Express News Service
Indrani Dahal is a brave woman. She is neither afraid of the perils a woman travelling alone could face on a journey through the deceptively bucolic India of rapes and burnings nor the small towns and cities where she is easy prey. The 27-year-old service operator is not a novice at travel either; she works on a cruise-liner, though dry land has different kinds of sharks. Indrani is on the ride of a lifetime across India and the horse (power) of her choice is a Royal Enfield 500 CC bike.

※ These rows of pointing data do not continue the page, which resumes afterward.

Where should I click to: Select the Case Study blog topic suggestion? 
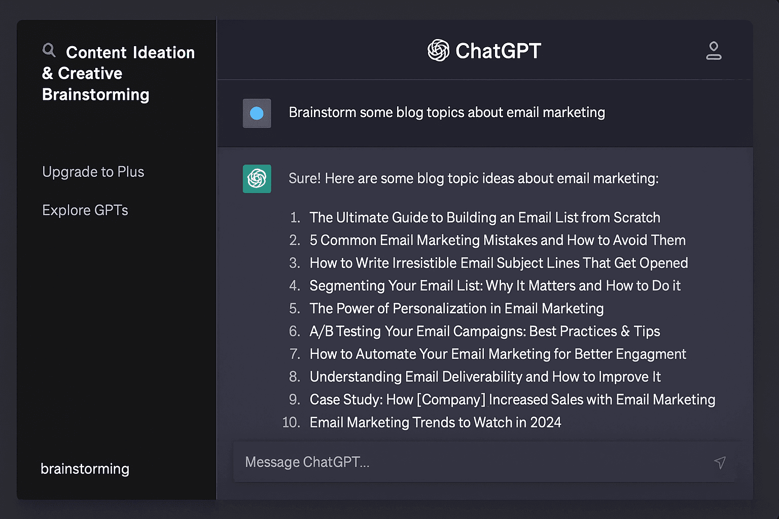(512, 399)
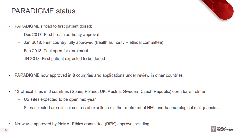Click the NANOVECTOR wordmark text
This screenshot has height=134, width=236.
(x=225, y=130)
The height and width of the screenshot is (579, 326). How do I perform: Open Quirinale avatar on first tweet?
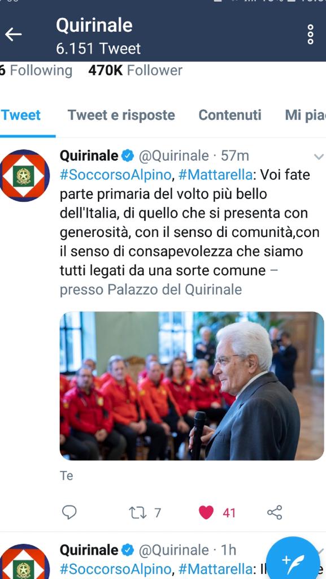[x=24, y=176]
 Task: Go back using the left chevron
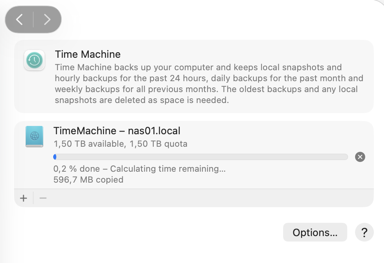(20, 20)
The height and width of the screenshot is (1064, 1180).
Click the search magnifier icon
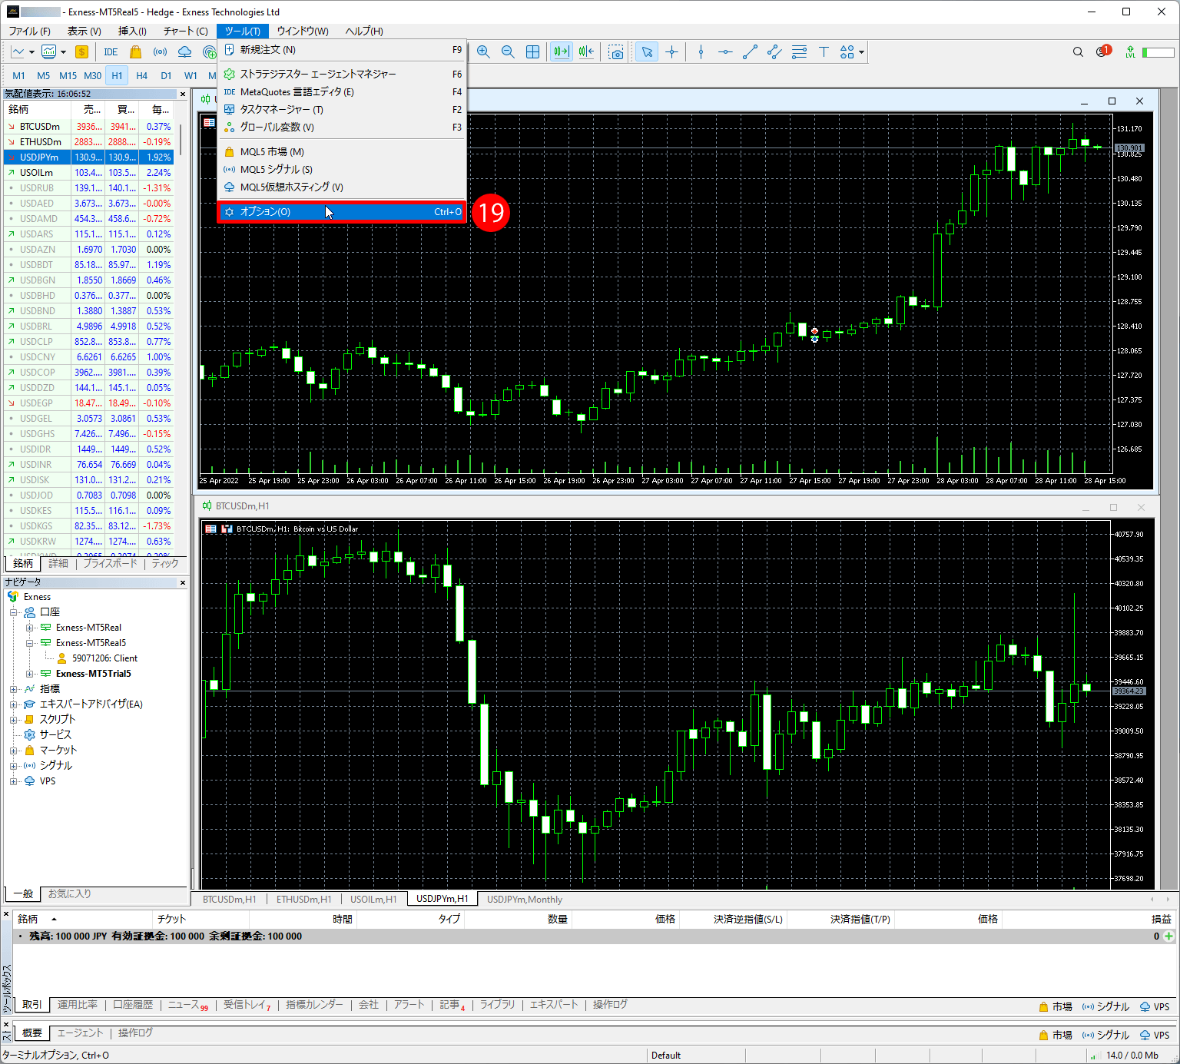[x=1078, y=51]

An accountancy graduate, she chose to work on an ocean liner in 2016 so that she could travel the world. Now, she has already biked through 11 states and one Union Territory. She says she has never faced danger to her personal safety so far. She began her tour on November 24, 2020, from her home in Kharagpur, West Bengal. “I was bored staying at home during the lockdown. Since travelling abroad is restricted, I decided to explore my country. I was searching online for air tickets and my brother suggested why not take a bike instead,” says Dahal.
The daughter of a rifleman and a homemaker, Dahal was encouraged by her parents to pursue her dreams. In fact, her father and later her brother were her biking instructors. The trip had its moment. With her penchant for traveling to less-explored places, she recalls a frightening trip when she accidentally entered a Naxalite area.
“I was following a shortcut shown by Google Maps while biking through Jharkhand in the biting December cold. I rode 30 km into a forest before realising that it was a Naxalite area. An Army officer I met on the way suggested that I take the same route back rather than risk my life by riding on,” says Dahal, who claims to be the first woman biker from her native Kalimpong to set out on an all-India journey.
She plans to complete her trip by June 2021 on a budget of `2 lakh, cost-cutting wherever possible. What are the biggest problems she faces on her solo travel? “Accommodation and bad roads,” pat comes the reply. Dahal elaborates how at Rameswaram, she had to struggle to get a hotel room since none of the lodging facilities there would give a single person accommodation.
She had to insist and provide copies of all her documents, including her residential address and bike papers, to finally be let in by one of the hotels. “In places where I have friends, I stay with them. It saves me money on stay and food,” she admits candidly. On bad roads, Dahal is of the opinion that Bengaluru roads have been the worst so far. “The traffic is bad too but people are warm,” she says. That makes all the difference on the road.